U.S. mortgage buyer Freddie Mac on Wednesday said it will purchase $20 billion in fixed-rate and hybrid adjustable-rate mortgage products to provide more stable financing alternatives for borrowers of high-risk subprime loans.

The subprime lending segment has been in turmoil after rising defaults caused Wall Street investors to pull back on purchasing these loans, which in turn caused several subprime lenders to go out of business.

A congressional committee held a hearing on Tuesday where the heads of Freddie Mac and Fannie Mae each said that the companies are developing new loan types to help distressed borrowers with high-risk mortgages to keep their homes.

A key federal regulator during Tuesday’s hearing also urged lenders to extend flexible terms to struggling borrowers.

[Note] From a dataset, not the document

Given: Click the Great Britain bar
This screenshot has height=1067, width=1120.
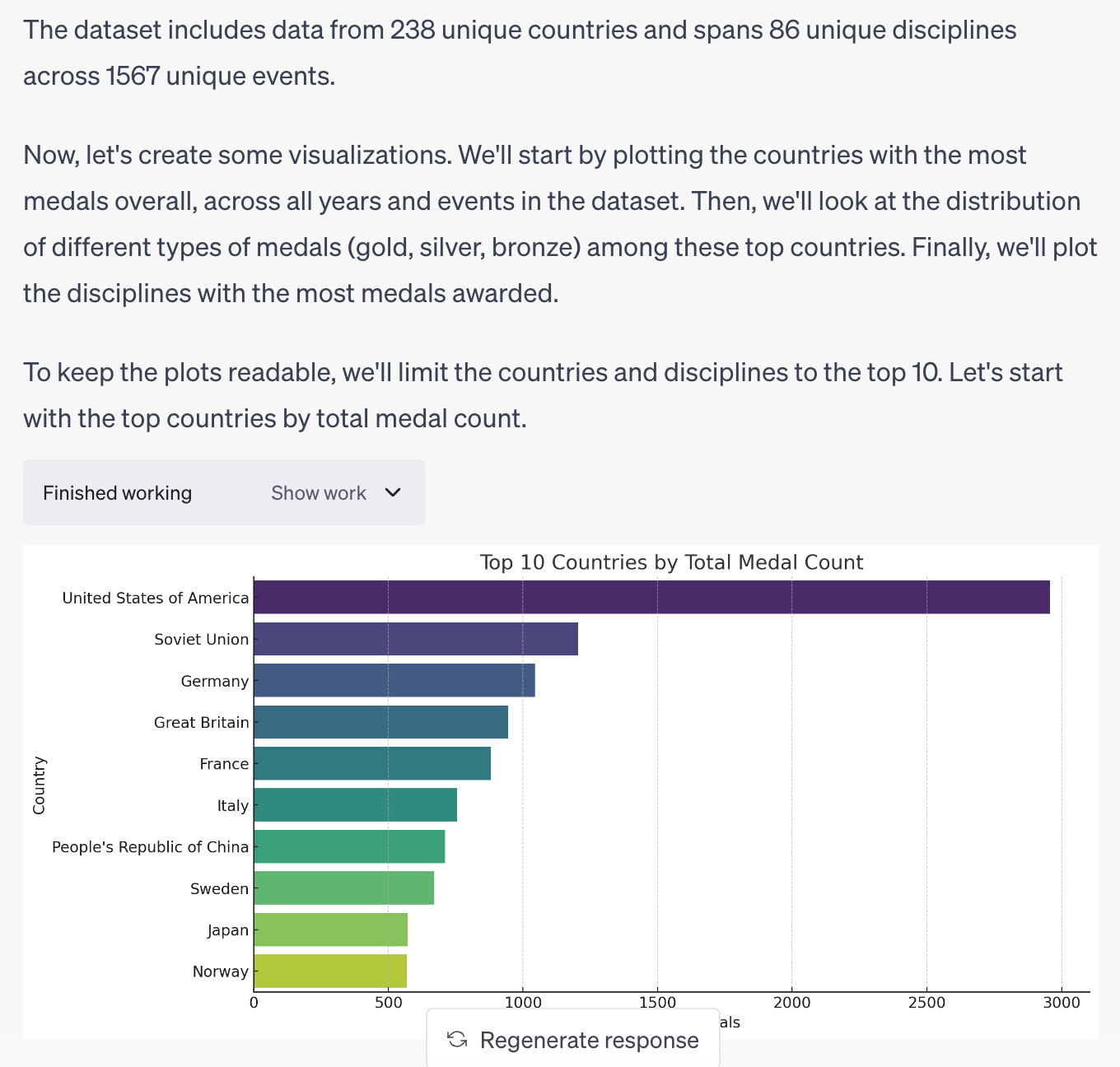Looking at the screenshot, I should coord(380,722).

Freddie Mac’s announced products, currently under development by the company and slated to be introduced by mid-summer, will limit payment shock by offering reduced adjustable-rate margins, longer fixed-rate terms and longer reset periods, the company said.

“The problems facing borrowers in this segment of the market are of deep concern to Freddie Mac. Two months ago, we announced several pro-borrowers steps, including the enhanced underwriting standards and more consumer-friendly mortgage products for borrowers with impaired credit,” Richard F. Syron, chairman and CEO of Freddie Mac said in a statement Wednesday.

“Today, we’re again ramping up our commitment through this $20 billion pledge to assist families caught up in the subprime crisis and to make the market more stable and transparent for all borrowers,” he said.

The commitment follows Freddie Mac’s recent announcement that it will cease buying subprime mortgages that have a high likelihood of excessive payment shock and possible foreclosure. Among other things, the company will require that subprime ARMs — and mortgage-related securities backed by these subprime loans — qualify borrowers at the fully indexed and fully amortizing rate.

The company also said it will limit the use of low-documentation products in combination with these loans; require that loans be underwritten to include taxes and insurance; and strongly recommend that the subprime industry collect escrows for taxes and insurance, as is the norm in the prime sector.